Stephen Ridley at the firm Senrio said that when his researchers took the NetBooter RPM device apart, they found a relatively simple product running on a low-power PIC micro controller. Ridley said the NetBooter’s PIC chipset is a favorite of hardware hobbyists, but lacks the power and security features of more advanced chipsets like ARM. “It’s considered very simple and low cost. That’s probably why it was used,” he said.

“Hardware is a misunderstood, unknown territory.” – Joe Grand, Grand Idea Studios

Caldwell said his company’s analysis of the compromised RPM devices they discovered raised similar concerns. They were labeled “Made in the USA,” but were clearly sourced over seas. Misspellings graced the product label on the outside and certificates for compliance were no longer valid. Border Hawk bought multiple units of the same device, but found that each contained a slightly different mix of hardware inside – a problem not dissimilar to that faced by the meat packing industry in the early part of the 20th century. “Hardware is a misunderstood, unknown territory,” said Grand. “It’s still trusted a lot of the time. People buy a piece of hardware and take it for granted. They assume it is secure. They assume it does what it does and only does what it does.”

There is no easy fix for the problem.

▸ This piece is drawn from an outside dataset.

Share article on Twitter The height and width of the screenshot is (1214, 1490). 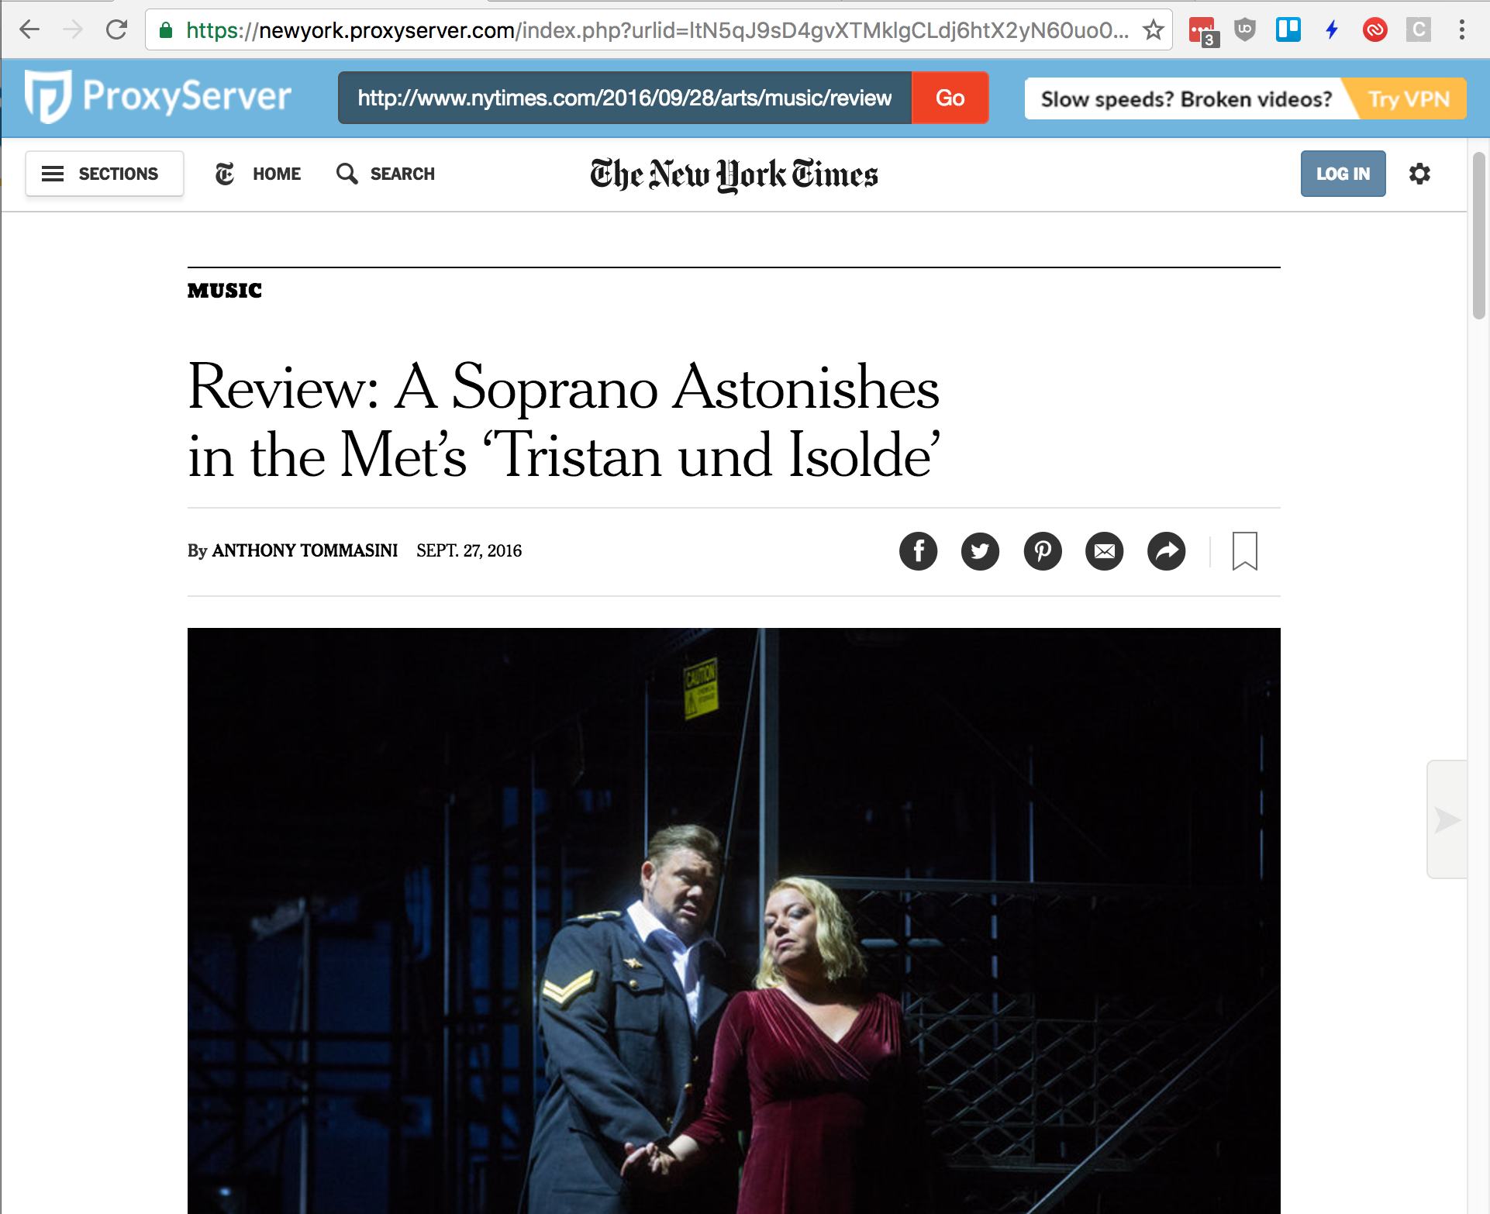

Grand advises companies that are developing new embedded systems to build relationships with suppliers. “The way the Internet is, you can order SOC (system on chip) devices or an embedded system running Linux and not ever meet the people who are making it,” he said.

Likening the process to the current craze for locally grown food, Grand says that technology firms need to know their suppliers personally. “If I’m sourcing a module, I want to go and see where its made. I want to make sure it’s a legitimate package and that the company meets my standards.” Global supply chain or no, it’s human relationships that matter, Grand said.”That’s what’s missing in this generation of products,” he said. “We’re missing an important part when we take the human out of loop.”

(*) Clarification: Links and references to Xipiter have been changed to Senrio (, to reflect the company’s recent name change. PFR 5/27/2016.